Malgré l'insuccès de cette revision totale, la France poursuivit le but de fermer les débouchés à la contrefaçon dont ses auteurs étaient les principales victimes, puisque cette contrefaçon leur barrait l'accès des marchés étrangers. La mesure prise par le code pénal de 1810 (art. 426) pour réprimer l'introduction de la contrefaçon en France, fut suivre par d'autres, insérées dans la loi de 1841 sur les douanes l'article 8 de cette loi est encore en vigueur et destinées soit à exclure les contrefaçons du transit, soit à exiger un certificat d'origine pour l'admission à l'importation ou au transit des << livres en langue française dont la propriété est établie à l'étranger, ou qui sont une édition étrangère d'ouvrages français tombés dans le domaine public ». En effet, les auteurs français, non encore protégés à l'étranger, pouvaient être tentés de faire imprimer leurs œuvres au dehors afin de déjouer les entreprises des pirates; ces dispositions avaient donc pour but de régulariser et de faciliter les transactions honnêtes avec leur patrie même, tout en leur réservant nettement, dans cette dernière, la protection légale qu'on avait voulu leur contester en pareille occurrence. Mais le remède le plus efficace pour combattre le fléau de la piraterie résidait dans l'entente formelle avec les autres États.

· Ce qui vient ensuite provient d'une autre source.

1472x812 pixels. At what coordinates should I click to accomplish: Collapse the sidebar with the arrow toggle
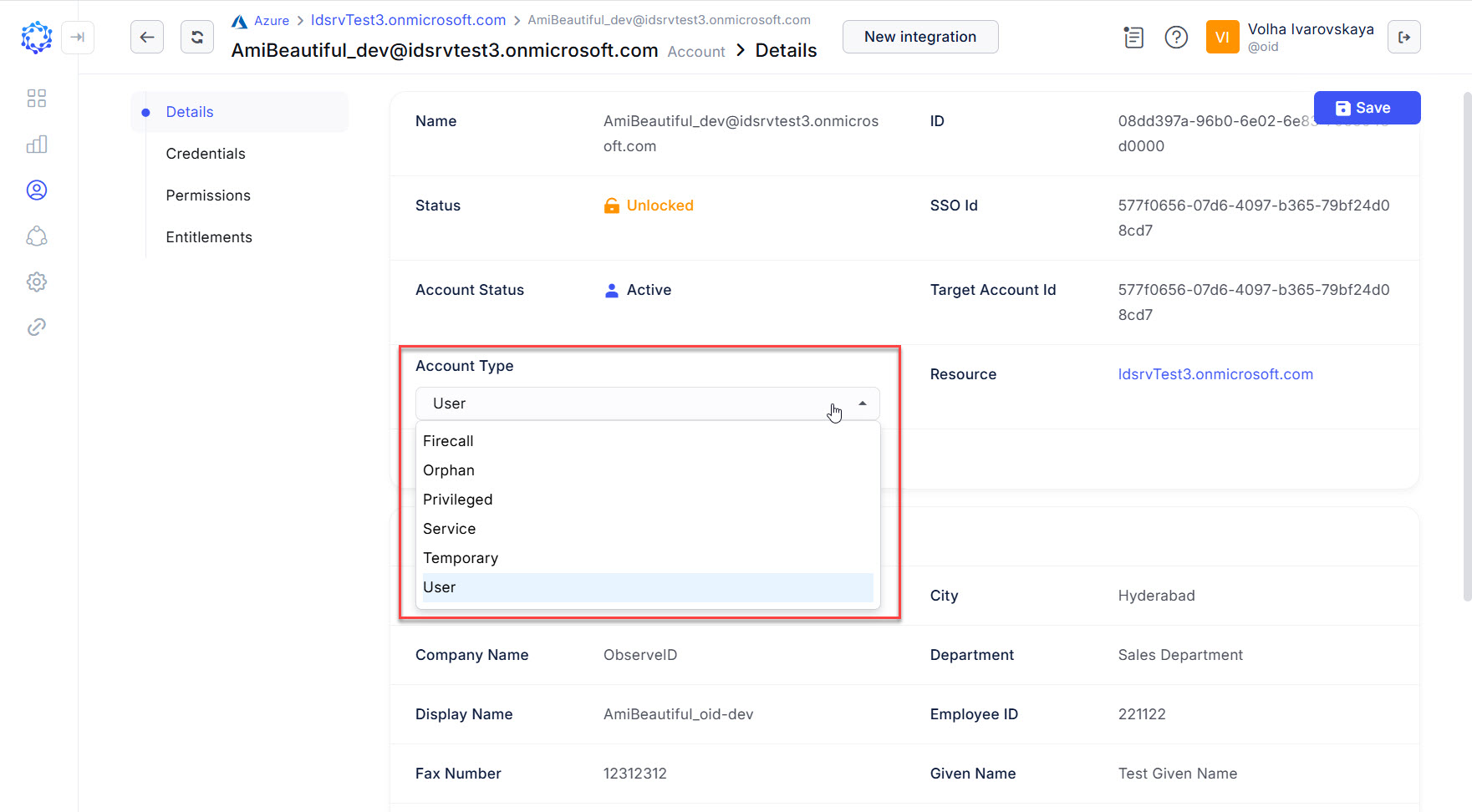tap(78, 38)
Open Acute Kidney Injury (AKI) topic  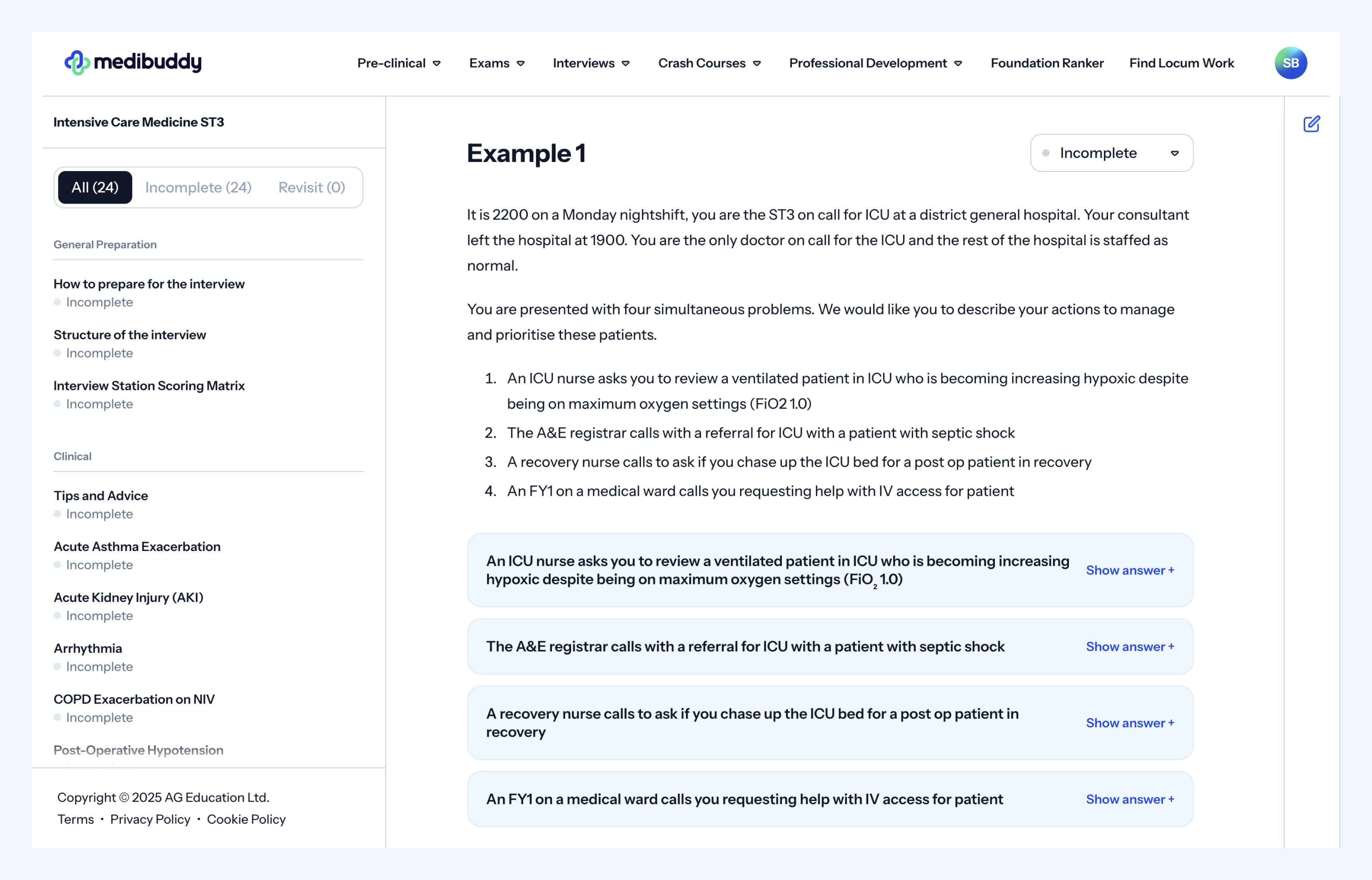[x=128, y=597]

a) Les premiers traités (1840 à 1852). Dès 1840, la diplomatie française entra en pourparlers avec quelques pays en ouvrant des négociations parallèles pour favoriser l'échange des produits industriels et des productions littéraires. Dans le traité de commerce conclu le 25 juillet 1840 entre la France et les Pays-Bas fut proclamé pour la première fois, du côté de la France, dans un acte bilatéral — le principe suivant: «La propriété littéraire sera réciproquement garantie. Les conditions d'application et d'exécution de ce principe devaient être déterminées dans une convention spéciale laquelle, toutefois, ne fut signée que quinze ans plus tard. De même, l'arrangement que la France cherchait en vain à obtenir de la Belgique dès la même époque ne fut stipulé qu'en 1854 (voir notice Belgique, p. 116 ci-dessus).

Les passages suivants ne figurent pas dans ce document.